Given the choice of attending an aerospace conference or spending three days writing Python in the lobby of a hotel, I chose the latter, which turned out to be rather productive. I finished a prototype writer that reverses the VCF to SQL trip, discovering more of the peculiarities of the meta-format along the way. However, it seems that my SQL project may have been relegated to being a time-consuming primer in the maddeningly data-dense nature of VCF. I’ve been convinced that file to python to sql to python to file is not going to be particularly efficient.
And so back to the drawing board.
In re(re-re-re)considering the decision of making a dedicated Python variant object versus using SeqFeature directly, I’ve emailed the Biopython list to ask for feedback.
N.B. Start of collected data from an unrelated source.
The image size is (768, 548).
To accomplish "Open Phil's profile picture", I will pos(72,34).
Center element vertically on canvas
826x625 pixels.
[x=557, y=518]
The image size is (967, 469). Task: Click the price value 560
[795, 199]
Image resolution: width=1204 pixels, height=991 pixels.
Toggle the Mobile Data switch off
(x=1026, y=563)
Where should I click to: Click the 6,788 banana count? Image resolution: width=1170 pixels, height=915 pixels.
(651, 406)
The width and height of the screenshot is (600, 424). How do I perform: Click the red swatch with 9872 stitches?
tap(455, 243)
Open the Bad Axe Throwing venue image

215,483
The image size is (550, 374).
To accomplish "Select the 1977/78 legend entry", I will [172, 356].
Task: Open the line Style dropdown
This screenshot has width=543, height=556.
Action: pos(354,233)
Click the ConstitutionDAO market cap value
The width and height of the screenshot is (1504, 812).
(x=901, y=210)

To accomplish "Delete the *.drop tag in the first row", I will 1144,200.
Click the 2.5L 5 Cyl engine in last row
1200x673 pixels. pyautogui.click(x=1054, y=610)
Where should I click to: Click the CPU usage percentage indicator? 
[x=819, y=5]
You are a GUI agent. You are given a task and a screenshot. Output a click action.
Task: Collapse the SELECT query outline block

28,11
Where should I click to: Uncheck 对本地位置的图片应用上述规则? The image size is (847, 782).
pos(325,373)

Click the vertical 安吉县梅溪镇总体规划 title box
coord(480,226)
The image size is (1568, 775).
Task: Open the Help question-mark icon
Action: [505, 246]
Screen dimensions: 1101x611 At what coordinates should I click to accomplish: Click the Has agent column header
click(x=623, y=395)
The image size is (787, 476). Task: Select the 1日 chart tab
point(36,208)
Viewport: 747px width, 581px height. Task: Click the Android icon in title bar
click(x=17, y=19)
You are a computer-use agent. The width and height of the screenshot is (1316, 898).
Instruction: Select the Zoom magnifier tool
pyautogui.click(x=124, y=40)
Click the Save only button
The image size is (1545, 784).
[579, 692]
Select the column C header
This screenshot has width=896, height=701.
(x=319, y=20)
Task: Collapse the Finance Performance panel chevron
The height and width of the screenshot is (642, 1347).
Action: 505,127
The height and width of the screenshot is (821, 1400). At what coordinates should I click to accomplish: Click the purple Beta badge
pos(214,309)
For now, I intend to make a variant object and the ability to convert it to SeqFeature.
I’ve made a new branch (variant2) which has a very skeletal outline of a set of Python objects designed to store variants. One might note many similarities to the organization of PyVCF. One thing SQL did neatly was store per-allele data with the allele, rather than with the site, and I’m envisioning doing this in Python, as well.
For a Python variant object, are there any organizational choices that would make it easier for possible future conversion of a variant to HGVS syntax? (this is primarily directed at Reece but I’m open to all suggestions)
Another question that may reveal my complete ignorance of haplotypes and such: could a polyploid site ever be partially phased? e.g. a triploid genotype of 0/1|0?
Looking forward to any and all questions, comments, concerns, etc.